One of the essential elements of palliative nursing is dedication to the relief of symptoms common in advanced disease and also known to create immense suffering. The article by Brennan and Mazanec describes the expert care needed in the way of patient assessment, pharmacologic therapies, other supportive care interventions, and patient teaching. This article is also a model of becoming as it is part of our "Research and Practice" series in which Polly Mazanec as a senior author has mentored Caitlin Brennan in writing this article.

 

Our field of palliative nursing is growing rapidly, and much of this growth is related to extension of the philosophy of care first introduced by hospice into diverse settings of care. The article by Hupcey and colleagues on the needs and experiences of spousal caregivers in heart failure illustrates application of the same goals of hospice care into the world of cardiac care.
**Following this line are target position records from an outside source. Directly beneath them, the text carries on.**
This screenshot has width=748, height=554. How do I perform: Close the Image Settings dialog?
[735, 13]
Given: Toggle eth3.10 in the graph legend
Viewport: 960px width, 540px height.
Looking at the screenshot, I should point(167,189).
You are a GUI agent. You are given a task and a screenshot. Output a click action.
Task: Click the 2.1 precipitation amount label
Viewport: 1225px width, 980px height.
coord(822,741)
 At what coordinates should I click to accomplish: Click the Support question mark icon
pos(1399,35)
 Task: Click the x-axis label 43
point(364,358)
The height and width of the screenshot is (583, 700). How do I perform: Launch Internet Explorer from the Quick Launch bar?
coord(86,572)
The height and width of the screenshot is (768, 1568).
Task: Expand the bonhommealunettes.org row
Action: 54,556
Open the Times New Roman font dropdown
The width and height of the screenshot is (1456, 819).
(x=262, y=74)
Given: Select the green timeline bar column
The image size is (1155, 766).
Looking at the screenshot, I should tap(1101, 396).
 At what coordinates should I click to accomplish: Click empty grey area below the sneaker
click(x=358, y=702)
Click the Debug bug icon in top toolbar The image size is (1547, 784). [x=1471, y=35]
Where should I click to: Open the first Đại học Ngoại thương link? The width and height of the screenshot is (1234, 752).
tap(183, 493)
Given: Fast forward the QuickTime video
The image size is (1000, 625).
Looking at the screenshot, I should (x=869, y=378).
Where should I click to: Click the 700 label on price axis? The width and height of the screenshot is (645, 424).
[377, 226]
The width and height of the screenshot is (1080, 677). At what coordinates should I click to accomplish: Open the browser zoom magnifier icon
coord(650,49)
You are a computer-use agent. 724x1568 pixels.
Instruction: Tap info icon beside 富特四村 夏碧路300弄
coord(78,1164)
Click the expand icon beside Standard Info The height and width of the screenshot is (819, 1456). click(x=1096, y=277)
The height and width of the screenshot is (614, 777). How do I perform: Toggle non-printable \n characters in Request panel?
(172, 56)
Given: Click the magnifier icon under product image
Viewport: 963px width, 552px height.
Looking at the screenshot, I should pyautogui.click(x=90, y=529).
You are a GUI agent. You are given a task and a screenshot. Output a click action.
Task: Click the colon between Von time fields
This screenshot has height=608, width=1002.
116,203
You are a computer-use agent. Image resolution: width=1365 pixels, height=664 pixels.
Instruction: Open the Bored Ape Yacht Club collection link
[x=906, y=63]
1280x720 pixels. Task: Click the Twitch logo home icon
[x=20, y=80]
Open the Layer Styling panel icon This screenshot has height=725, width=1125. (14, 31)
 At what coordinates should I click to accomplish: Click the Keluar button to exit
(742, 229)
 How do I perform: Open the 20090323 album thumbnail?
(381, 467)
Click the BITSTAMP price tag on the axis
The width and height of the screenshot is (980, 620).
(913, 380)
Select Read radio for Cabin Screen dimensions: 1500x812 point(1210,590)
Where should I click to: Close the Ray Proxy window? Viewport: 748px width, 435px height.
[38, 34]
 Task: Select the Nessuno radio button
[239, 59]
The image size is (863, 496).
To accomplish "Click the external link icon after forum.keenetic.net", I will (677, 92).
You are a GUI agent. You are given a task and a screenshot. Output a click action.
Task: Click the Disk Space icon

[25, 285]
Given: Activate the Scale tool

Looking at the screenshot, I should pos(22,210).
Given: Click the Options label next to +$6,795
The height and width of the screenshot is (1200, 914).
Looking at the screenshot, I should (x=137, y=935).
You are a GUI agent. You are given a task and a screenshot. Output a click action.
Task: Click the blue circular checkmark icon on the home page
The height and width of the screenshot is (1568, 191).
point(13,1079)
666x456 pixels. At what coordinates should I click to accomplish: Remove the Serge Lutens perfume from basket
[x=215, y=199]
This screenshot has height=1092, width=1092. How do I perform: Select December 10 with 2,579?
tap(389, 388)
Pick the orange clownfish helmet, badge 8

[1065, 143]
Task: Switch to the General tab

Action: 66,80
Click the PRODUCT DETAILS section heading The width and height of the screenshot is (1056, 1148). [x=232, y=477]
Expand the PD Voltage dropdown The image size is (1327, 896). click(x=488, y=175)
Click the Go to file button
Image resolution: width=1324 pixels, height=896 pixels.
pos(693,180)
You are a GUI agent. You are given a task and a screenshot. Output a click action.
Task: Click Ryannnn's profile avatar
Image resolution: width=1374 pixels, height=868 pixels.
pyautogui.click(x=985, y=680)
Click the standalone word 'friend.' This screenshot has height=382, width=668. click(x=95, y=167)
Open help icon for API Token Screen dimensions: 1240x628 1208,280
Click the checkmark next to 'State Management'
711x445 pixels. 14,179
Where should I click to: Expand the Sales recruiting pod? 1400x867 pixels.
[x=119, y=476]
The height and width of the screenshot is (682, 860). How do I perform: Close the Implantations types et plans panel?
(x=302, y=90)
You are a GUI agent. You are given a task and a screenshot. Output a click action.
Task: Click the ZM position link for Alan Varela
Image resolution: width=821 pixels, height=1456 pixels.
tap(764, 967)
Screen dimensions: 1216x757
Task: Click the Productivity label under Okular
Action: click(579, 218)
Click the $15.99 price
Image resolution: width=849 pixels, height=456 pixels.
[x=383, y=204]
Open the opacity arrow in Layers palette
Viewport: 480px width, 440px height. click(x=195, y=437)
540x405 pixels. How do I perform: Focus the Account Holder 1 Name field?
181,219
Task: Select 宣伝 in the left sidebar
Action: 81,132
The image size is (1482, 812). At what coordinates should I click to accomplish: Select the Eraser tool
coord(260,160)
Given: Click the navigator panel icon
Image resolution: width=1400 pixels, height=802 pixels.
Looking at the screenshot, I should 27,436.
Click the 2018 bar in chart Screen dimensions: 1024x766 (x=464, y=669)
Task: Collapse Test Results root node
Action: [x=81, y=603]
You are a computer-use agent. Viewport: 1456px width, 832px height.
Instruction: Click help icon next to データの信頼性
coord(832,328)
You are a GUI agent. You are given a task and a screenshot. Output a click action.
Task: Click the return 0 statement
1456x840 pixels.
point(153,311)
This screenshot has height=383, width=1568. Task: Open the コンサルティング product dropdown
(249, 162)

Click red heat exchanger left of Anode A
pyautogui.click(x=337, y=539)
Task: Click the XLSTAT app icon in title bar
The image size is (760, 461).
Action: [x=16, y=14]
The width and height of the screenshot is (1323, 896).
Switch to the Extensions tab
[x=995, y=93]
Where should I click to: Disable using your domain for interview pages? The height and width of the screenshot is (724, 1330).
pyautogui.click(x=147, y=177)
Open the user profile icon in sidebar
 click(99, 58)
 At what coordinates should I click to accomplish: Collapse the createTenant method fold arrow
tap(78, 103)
There is much discussion in the literature now about "patient centered care." What a great stride ahead it would be if all nurses in cardiac care were to also be expert in palliative care.

 

We also know that "becoming" is not a linear process of consistent growth and a progression to perfection. Becoming means constantly evaluating, holding up a mirror to view our strengths but also our weaknesses, and reevaluating our future. The study by Baldwin and colleagues held up such a mirror to evaluate a basic principle we espouse in our field, interdisciplinary care, by interviewing 145 hospices about their training and functioning as interdisciplinary teams. Their view from this mirror revealed that we don't "become" a team simply by having multiple disciplines working in the same setting, but rather we grow into interdisciplinary care through learning, working together, and intentional effort.